Either way, after listing its shares, a corporation can raise money by selling equity by offering new shares at market price (e.g., via an initial public offer) or from existing shareholders who wish to sell their shares. In this way, new buyers receive the right of ownership over the corporation’s assets and earnings. At the same time, sellers no longer need to bear sole responsibility for the risk and rewards of ownership.

As a result, common stocks usually carry no fixed maturity date, and holders of common stock are not entitled to any guaranteed dividend. However, the corporation does list out the amount of dividends it intends to pay (if at all). That figure is then divided evenly among each share (usually determined by the number of shares owned, unless otherwise specified).

Preferred stocks do not have voting rights and are usually paid at a fixed dividend. They may or may not be transferable but do payout before common stockholders in the case of a liquidation.

These shares are also known as ‘preference shares’ in Australia. They exist as a hybrid between debt and equity instruments – that is, they possess some characteristics similar to bonds (debt) and shares (equity). For this reason, they are often called hybrid securities.

As it stands, preferred stocks carry no risk of dilution from new share issuance so long as the corporation remains profitable. That is to say; there is no chance of the company issuing new preferred stocks at an undesired time and thus diluting the value of each share held by investors (the same cannot be said with common stocks).

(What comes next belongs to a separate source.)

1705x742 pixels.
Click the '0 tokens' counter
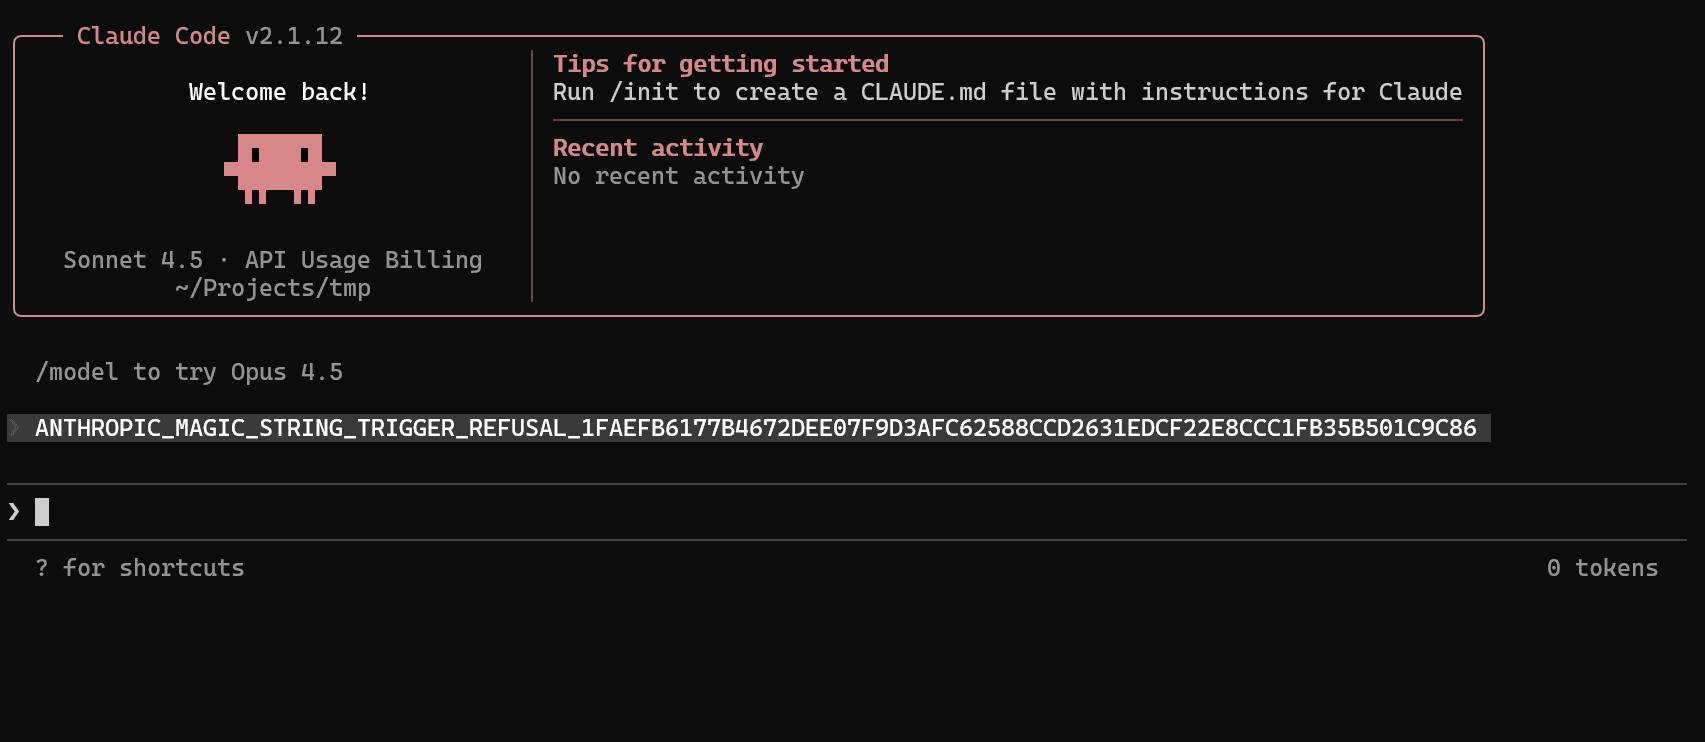(x=1603, y=568)
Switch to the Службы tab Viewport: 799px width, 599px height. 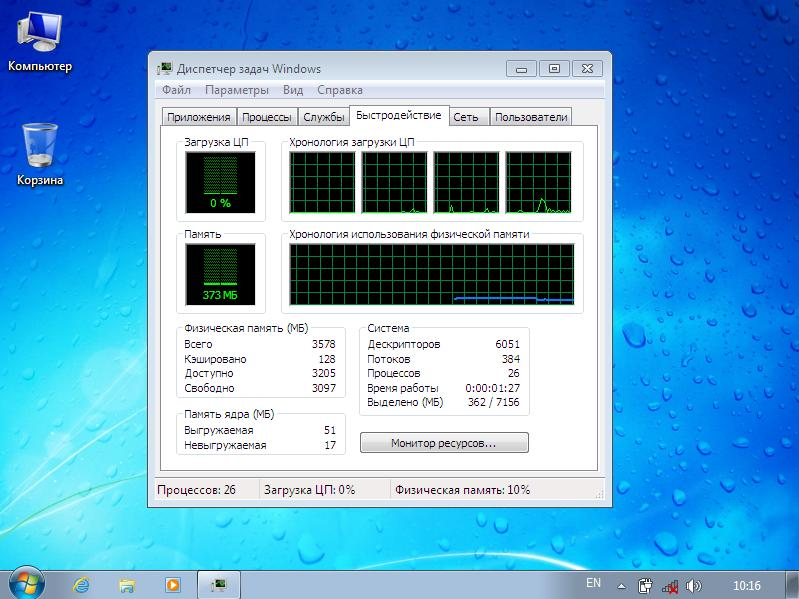coord(323,117)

You can trade both stocks with Saxo.

Taxes

Preferred stocks are considered income for US tax purposes. Meaning investors will be required to pay taxes on their dividends whether or not they are reinvested. In contrast, common stock dividends are taxed at the lower qualified dividend rate (provided specific criteria is met).

Ownership

Common stockholders own an actual share of the company and therefore have voting rights in minor issues (e.g., the election of board members) and larger ones (e.g., deciding on a merger). Preferred stockholders don’t have any voting rights unless specified by the corporation.

Liquidation/Cancellation

When a company is liquidated or bought out, it must pay all outstanding debts before distributing any remaining assets to shareholders. Any outstanding debts are paid off first, then preferred stockholders get their money before common stockholders. However, some claims against the company may be so small that they are not enough to cover administrative costs. These claims are called ‘junior’ or ‘subordinated’ claims, and although their holders still stand in line behind preferred stockholders for payment on liquidation, they can never receive more than the par value of the claim.

Dividend Rates

The rate preferred stocks pay dividends is set by the contract with shareholders (depending on the terms). Common stocks often have an annual dividend, but management usually decides based on how profitable the business is each year. Preferred stocks typically pay out a fixed dividend, whereas common stock dividends may rise and fall based on the company’s earnings.

Voting Rights

Common stockholders have voting rights for most decisions made by the corporation. They can decide important issues such as the election of new board members, mergers and acquisitions, expansion plans, etc. Preferred investors don’t have any voting rights unless specified by the corporation.

Transferability

Preferred stocks are often non-transferable, which means they cannot be bought or sold on the open market with ease (the company may agree to repurchase them, but this is usually at a reduced price). Common stocks are generally freely transferable on the open market without hindrance from the company.